Ustedes son testigos de esto, dice Jesús a los discípulos reunidos aquella tarde en el cenáculo. Y Pedro, el primero de los apóstoles, cuando el pueblo se encuentra congregado a su alrededor en la explanada del Templo, sorprendidos porque él y Juan curaron a aquel hombre inválido que se sentaba allí pidiendo limosna, explica el por qué de aquella curación y les recuerda (¡nos recuerda!) quién es aquel Jesús en nombre del cual ellos liberan de su mal a aquel hombre. Pedro, recogiendo el encargo de Jesús, afirmando: y de ello nosotros somos testigos.

Nosotros somos testigos. Nosotros somos testigos del camino de Jesús, de su entrega, de su palabra capaz de renovar los corazones y levantar los espíritus abatidos, de su firmeza en combatir todo lo que daña al hombre, de su atención constante a los pobres, a los débiles, a los enfermos, de su llamada decidida a cambiar de manera de vivir y pensar, de su confianza en el Padre. Nosotros somos testigos de su fidelidad hasta la muerte, y somos testigos de la dureza de aquellos momentos. Lo escupieron y maltrataron, lo torturaron, prefirieron dejar libre a un asesino y matarle a él.

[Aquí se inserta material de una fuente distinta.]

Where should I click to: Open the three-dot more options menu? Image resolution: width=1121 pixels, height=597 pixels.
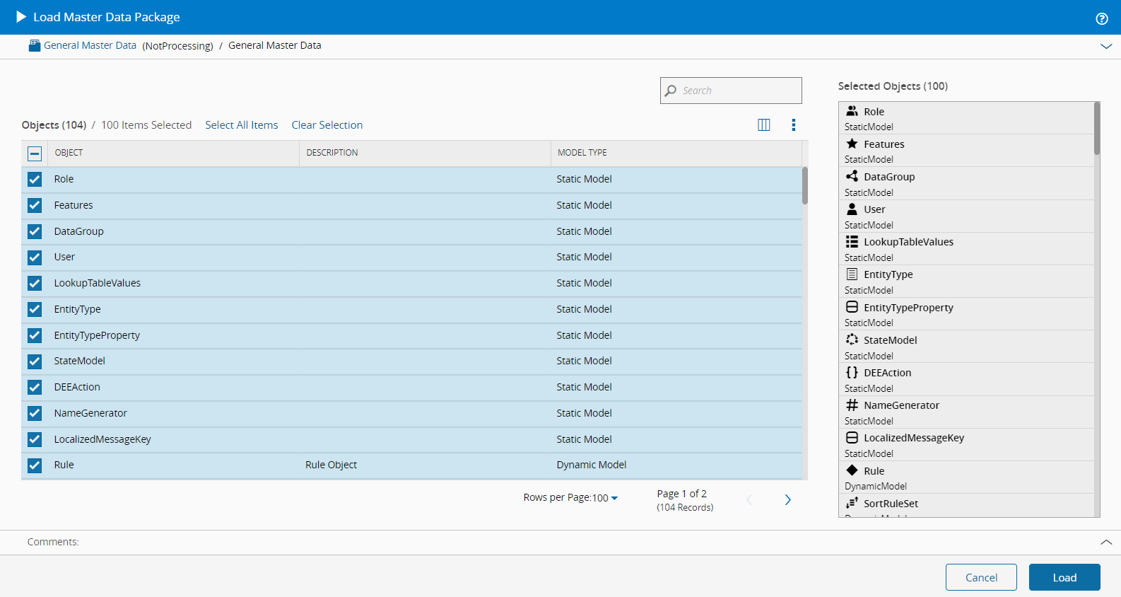point(793,125)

Y lo clavaron en la cruz.

Nosotros somos testigos. De todo eso, nosotros somos testigos, dicen los apóstoles. Pero somos testigos, ahora, por encima de todo, de una experiencia que nos ha transformado y nos ha hecho revivir. Nosotros somos testigos de que Dios lo ha resucitado de entre los muertos. Nosotros somos testigos de que Jesús, el crucificado, vive ahora por siempre. Y vive aquí, con nosotros, en nosotros. Y nos ha dado su mismo Espíritu. Y nos ha empujado a andar su mismo camino, porque su camino es el camino de Dios.

Así empezaron los apóstoles a cumplir el encargo que Jesús les había hecho.

Al principio, todo consistió en darse a conocer, dar a conocer aquella llamada de vida nueva que ellos habían sentido y que no podían dejar de compartir. En Jerusalén, y en todo el mundo. Pero no únicamente se trató de hacer oír la llamada. Los apóstoles, los primeros discípulos, ofrecían algo más. Ofrecían añadirse al grupo que ellos formaban, entrar a formar parte de aquella comunidad de gente que quería vivir de verdad el seguimiento de Jesús y que mostraba, más con sus obras que con sus palabras, que Jesús realmente les había transformado, que valía la pena seguir su camino.

Y así fue extendiéndose el testimonio de Jesús. Con el empuje inicial de los primeros evangelizadores, y después, sobre todo, con el estímulo y el atractivo que tenían aquellas primeras comunidades, y la amistad que cada creyente tenia con sus familiares y amigos, a los que transmitía la fuerza y el gozo que para él significaba seguir el camino de Jesús, a pesar incluso de las persecuciones.

Nosotros, como los apóstoles, también somos testigos de la llamada que hemos recibido, de la Buena Nueva que nos ha transformado. Nosotros, como los apóstoles, también somos testigos de Jesús, de su palabra, de su manera de vivir, de su muerte por amor, de la certeza que Dios nos ha dado, con su resurrección, de que su camino es el camino que da vida.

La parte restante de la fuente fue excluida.